Sin él no hubiera sido posible el 27, por el mundo que alumbró. Con él, tampoco. Aquellos hombres necesitaban a Dámaso como se necesita la droga. él les surtía de sueños gongorinos: "Mariposa en cenizas desatada..."
Gracias a Dámaso, que hizo de sacristán sabio, al 27 se le aparece Góngora, que está incluso en el primer Guillén. Ya he citado en este libro un ejemplo máximo: "óperas de incógnito". Pero Dámaso, inevitablemente, también quería ser poeta, como el pintor necesita ser el pintor, el protagonista, y acaba metiéndose en el cuadro (Velázquez). Hijos de la ira es un libro que quiere estar al día, al viento airado de la posguerra, pero me lo dijo otro gran amigo suyo, otro gran poeta:

-Llama "hijos de la ira" a sus pequeños pecadillos, una masturbación, un pellizco.

Efectivamente, en cuanto a pecados no era Baudelaire. Ni en cuanto a Alejandrinos. Pero un sabio como él, recebado de los clásicos, no podía caer en una poesía erudita, y entonces se fue al extremo opuesto, "los puñeteros mosquitos". Por más que se empeñe, los mosquitos no son hijos de la ira, ni siquiera en agosto. Por otra parte, Dámaso veía venir la poesía social y se apuntó el primero. Es aquello de André Gide:

-¿Por qué se empeña usted, maestro, en que la juventud corra detrás de usted?
-Soy yo el que corre detrás de la juventud.

Dámaso se puso delante con su libro para que la juventud corriese detrás de él, pues ya la veía correr.
Pero su poesía es mala, incluso poesía prosaica (otros la hicieron buena). Dámaso es un gran prosista crítico, narrativo de la literatura, irónico y lleno de gusto ensayístico, pero la poesía no le sale ni en prosa. Buen engaño es eso de la poesía en prosa. Ahí caen todos los que no son poetas y creen que la poesía en prosa es un pantano.

Claro que Dámaso ha hecho también otros libros, otros versos. Así, el soneto Oración por la belleza de una muchacha. Sería un bello soneto si no aportase moraleja. La moraleja es que Dios, que hizo una criatura perfecta, no la hizo eterna. Y esto, en pleno 27, que había huído siempre de toda enseñanza moral.

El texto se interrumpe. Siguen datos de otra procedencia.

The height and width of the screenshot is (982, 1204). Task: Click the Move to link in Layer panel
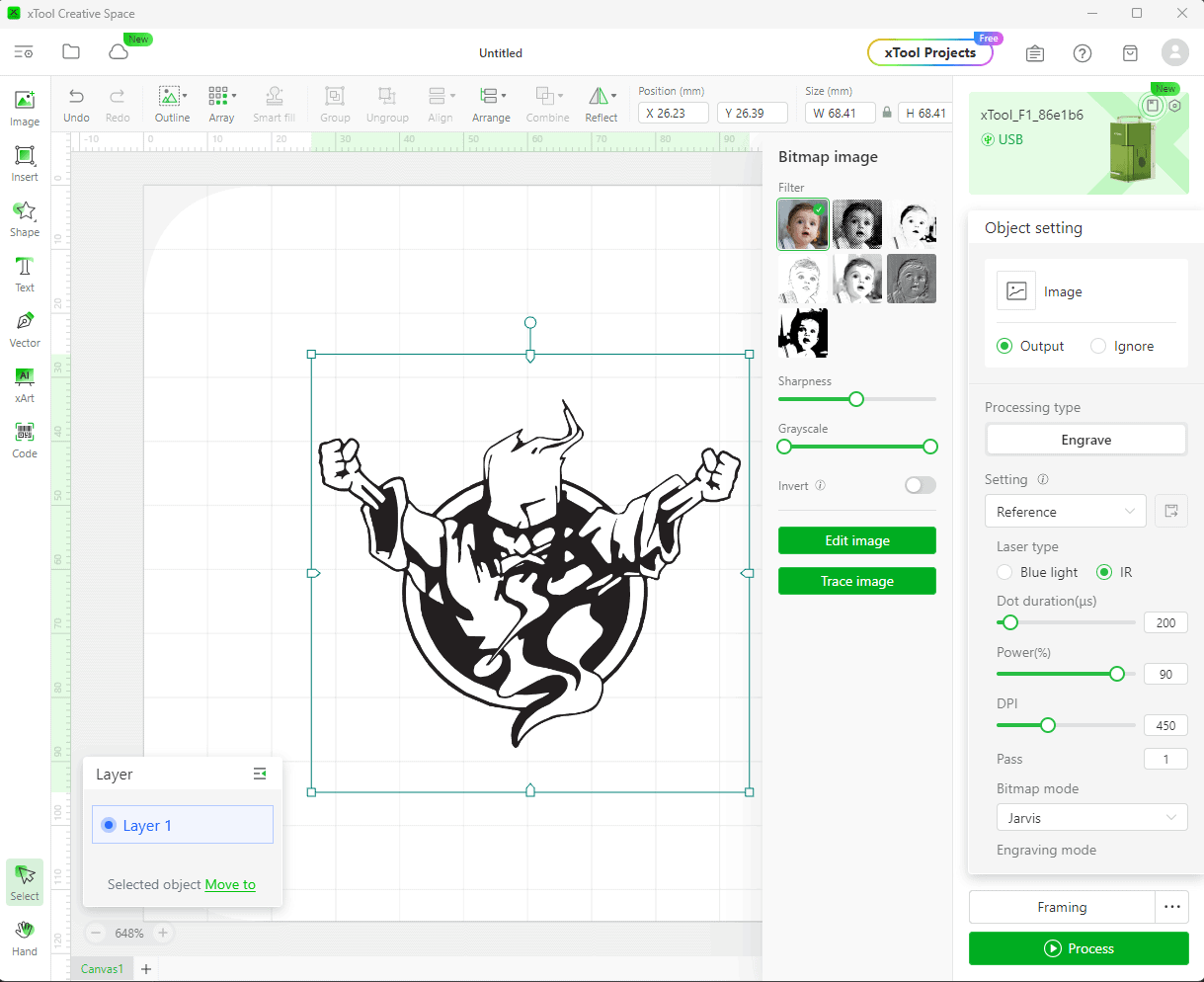tap(230, 884)
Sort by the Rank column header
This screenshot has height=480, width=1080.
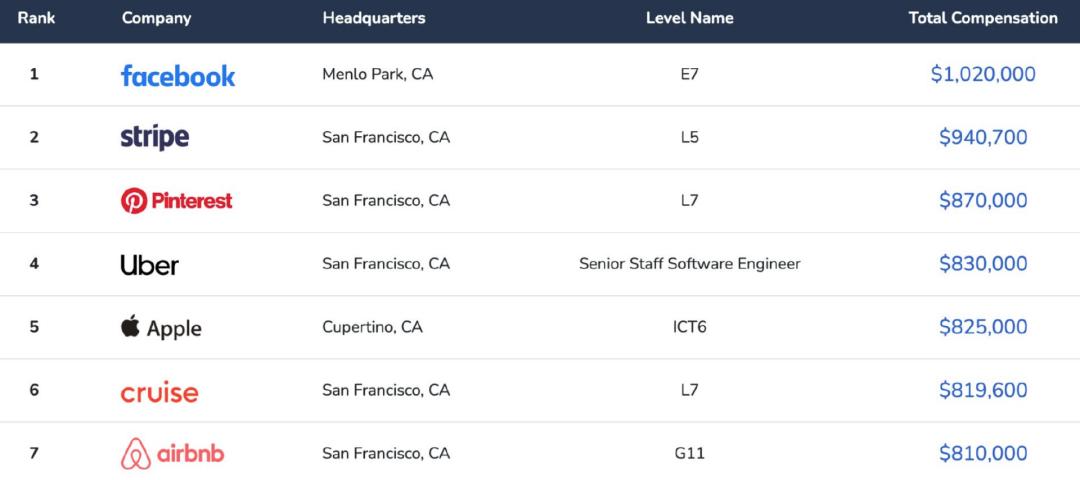(x=37, y=18)
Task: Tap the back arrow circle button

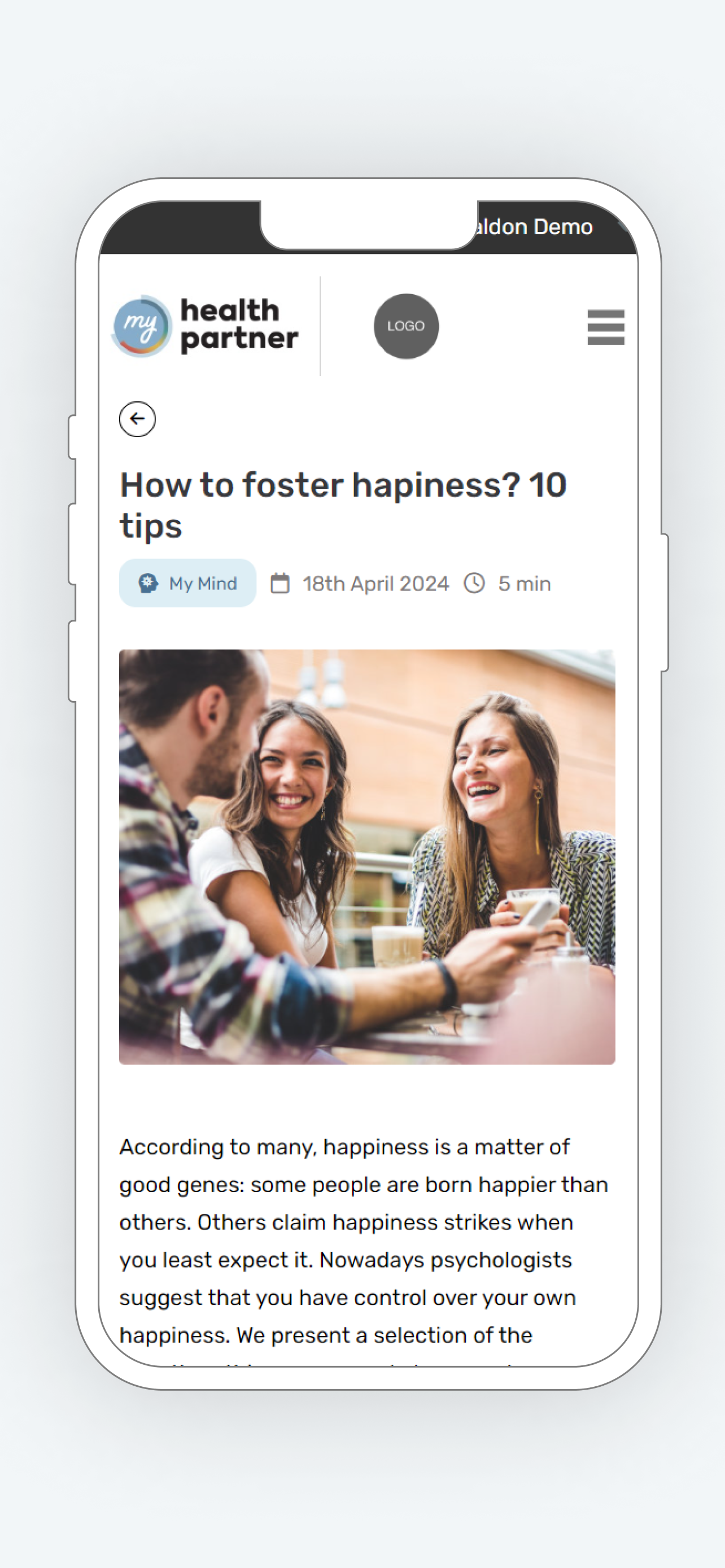Action: tap(137, 419)
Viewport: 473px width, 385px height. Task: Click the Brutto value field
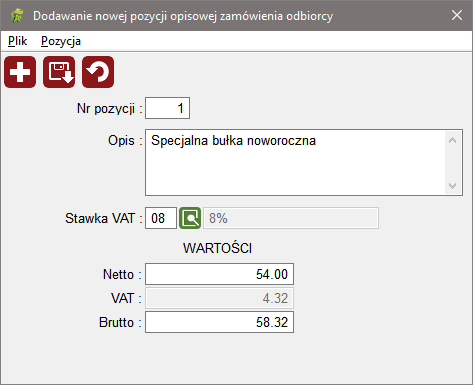coord(219,322)
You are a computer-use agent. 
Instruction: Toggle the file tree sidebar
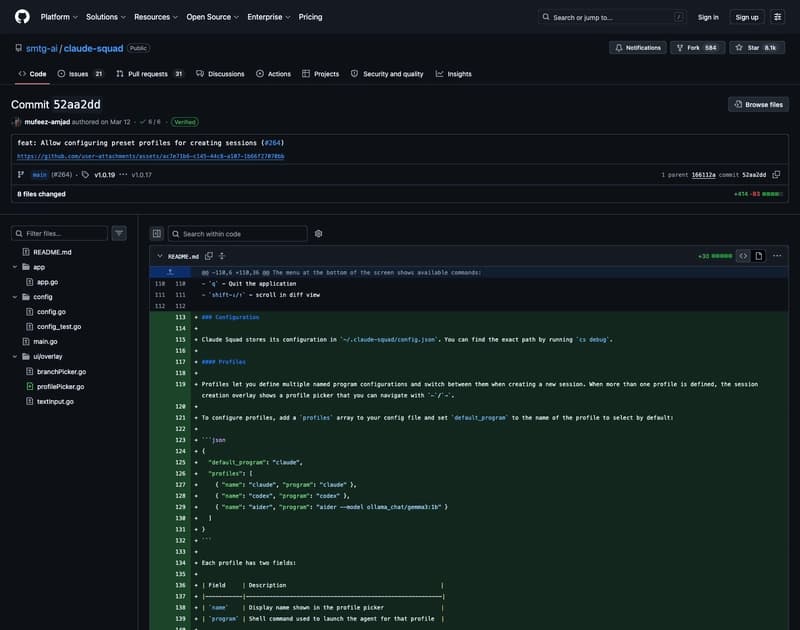157,234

Le dí a leer mi novela Los males sagrados.

-Está muy bien eso, Umbral, pero no se sabe cuál es la edad exacta del protagonista.

Mi primer juego, como novelista, era haber mantenido ambigua, dentro de unos límites, la edad del niño/adolescente. Esto me permitía ciertos juegos poéticos con el tiempo, pero Dámaso no se había enterado. O no era lector de novela o no entendía la poesía fuera de un soneto, el suyo, tan didáctico. Hasta que un día se murió en su chaletito, rodeado ya de rascacielos, como el de La muerte de un viajante, más los restaurantes japoneses y los bingos. Al velatorio fui con Cela, que le pegó una bronca a Alvear por no haber llevado bien el protocolo de la muerte. Cela venía con el Nobel entre las manos y un sombero negro, duro, que se había comprado para el frío de Estocolmo. Alberti, de gorra marinera, me pidió que le presentase a Cela, y éste, de costadillo, le ofreció dos dedos, "cómo estás, Rafael". Rafael había dicho en la prensa que Cela era un poco joven para el Nobel. Manda huevos.

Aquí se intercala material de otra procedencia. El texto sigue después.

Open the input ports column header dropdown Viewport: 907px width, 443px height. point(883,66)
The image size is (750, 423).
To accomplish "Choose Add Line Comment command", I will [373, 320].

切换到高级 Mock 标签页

Como los muerteros tardaban en venir, a Dámaso le rezaron un rosario. Alberti y yo, como no teníamos rosario, anduvimos barzoneando por el huerto. Cuando se llevaron el cadáver, Cela me invitó a llevarme al cementerio en un taxi. Por el camino me dijo que al día siguiente, que había junta, le iban a oir:

-Pero es que mañana es lo mío, Camilo, mi candidatura.

Se quedó callado. Ahora cuenta que nos barrieron en las votaciones. A él le habrían barrido aunque presentase a Larra. Primero les había breado bien breados. Delibes le dijo a Laín:

-Umbral tiene que ser académico.
-Sí, ¿pero por qué a la primera?

Su candidato, Sampedro, lo fue a la primera.

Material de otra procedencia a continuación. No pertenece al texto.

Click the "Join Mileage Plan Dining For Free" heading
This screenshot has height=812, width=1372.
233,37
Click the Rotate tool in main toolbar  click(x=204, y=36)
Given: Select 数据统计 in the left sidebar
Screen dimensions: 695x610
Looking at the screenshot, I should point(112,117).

Dámaso Alonso ha quedado como el gran crítico del 27. No hay una gran generación sin un gran crítico. Azorín lo fue del 98. Alguien tiene que poner orden y origen en tanta creación. Mientras enterraban al muerto y Cela reñía a García Nieto, me fui a unos nichos abandonados a mear la diuresis del Whisky del velatorio. Toda la prensa dio mi meada en un nicho. A la sepultura de Dámaso se cayó un espontáneo y casi se cae Eulalia, la novelista esposa de Dámaso. éramos los hijos de la ira enterrando a nuestro padre.